Publications & Posters

Comparing Glial Fibrillary Acidic Protein (GFAP) in Serum and Plasma Following Mild Traumatic Brain Injury in Older Adults


Huebschmann NA, Luoto TM, Karr JE, Berghem K, Blennow K, Zetterberg H, Ashton NJ, Simrén J, Posti JP, Gill JM and Iverson GL.

Front Neurol. 2020 Sep 18;11:1054



Objective: Identification and validation of blood-based biomarkers for the diagnosis and prognosis of mild traumatic brain injury (mTBI) is of critical importance. There have been calls for more research on mTBI in older adults. We compared blood-based protein marker glial fibrillary acidic protein (GFAP) concentrations in serum and in plasma within the same cohort of older adults and assessed their ability to discriminate between individuals based on intracranial abnormalities and functional outcome following mTBI.

Methods: A sample of 121 older adults [≥50 years old with head computed tomography (CT), n = 92] seeking medical care for a head injury [Glasgow Coma Scale scores of 14 (n = 6; 5.0%) or 15 (n = 115; 95.0%)] were enrolled from the emergency department (ED). The mean time between injury and blood sampling was 3.4 h (SD = 2.1; range = 0.5–11.7). Serum GFAP concentration was measured first using the Human Neurology 4-Plex Assay, while plasma GFAP concentration was later measured using the GFAP Discovery Kit, both on an HD-1 Single molecule array (Simoa) instrument. Glasgow Outcome Scale-Extended was assessed 1 week after injury.

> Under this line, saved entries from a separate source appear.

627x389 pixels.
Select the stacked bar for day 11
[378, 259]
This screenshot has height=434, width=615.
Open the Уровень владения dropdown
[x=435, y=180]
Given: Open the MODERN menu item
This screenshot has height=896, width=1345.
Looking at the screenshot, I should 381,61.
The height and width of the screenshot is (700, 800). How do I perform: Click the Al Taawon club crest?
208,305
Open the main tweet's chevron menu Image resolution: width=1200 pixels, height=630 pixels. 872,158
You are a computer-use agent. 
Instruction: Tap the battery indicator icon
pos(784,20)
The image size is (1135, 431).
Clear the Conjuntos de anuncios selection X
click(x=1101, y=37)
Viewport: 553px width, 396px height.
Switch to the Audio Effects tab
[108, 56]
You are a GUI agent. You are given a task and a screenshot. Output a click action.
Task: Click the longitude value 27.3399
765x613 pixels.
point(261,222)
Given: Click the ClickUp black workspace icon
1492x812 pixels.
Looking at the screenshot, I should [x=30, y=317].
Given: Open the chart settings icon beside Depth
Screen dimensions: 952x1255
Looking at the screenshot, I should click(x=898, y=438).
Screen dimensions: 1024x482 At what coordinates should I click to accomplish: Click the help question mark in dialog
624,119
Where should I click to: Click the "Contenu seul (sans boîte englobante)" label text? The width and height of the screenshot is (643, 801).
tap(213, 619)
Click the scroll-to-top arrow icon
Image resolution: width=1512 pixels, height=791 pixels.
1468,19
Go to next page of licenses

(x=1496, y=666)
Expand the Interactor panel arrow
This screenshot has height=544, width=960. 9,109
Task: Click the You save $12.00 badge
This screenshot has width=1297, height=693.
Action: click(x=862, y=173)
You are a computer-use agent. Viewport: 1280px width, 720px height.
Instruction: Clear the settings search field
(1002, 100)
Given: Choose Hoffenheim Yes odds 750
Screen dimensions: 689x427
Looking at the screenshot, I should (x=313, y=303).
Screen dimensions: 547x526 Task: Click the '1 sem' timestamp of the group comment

Results: Both serum and plasma GFAP levels were significantly higher in those with abnormal CT scans compared to those with normal head CT scans (plasma: U = 1,198, p < 0.001; serum: U = 1,253, p < 0.001). The ability to discriminate those with and without intracranial abnormalities was comparable between serum (AUC = 0.814) and plasma (AUC = 0.778). In the total sample, GFAP concentrations were considerably higher in plasma than in serum (Wilcoxon signed-rank test z = 0.42, p < 0.001, r = 0.42). Serum and plasma GFAP levels were highly correlated in the total sample and within all subgroups (Spearman’s rho range: 0.826–0.907). Both serum and plasma GFAP levels were significantly higher in those with poor compared to good functional outcome (serum: U = 1,625, p = 0.002; plasma: U = 1,539, p = 0.013). Neither plasma (AUC = 0.653) nor serum (AUC = 0.690) GFAP were adequate predictors of functional outcome 1 week after injury.

Conclusions: Despite differences in concentration, serum and plasma GFAP levels were highly correlated and had similar discriminability between those with and without intracranial abnormalities on head CT following an mTBI. Neither serum nor plasma GFAP had adequate discriminability to identify patients who would have poor functional outcome.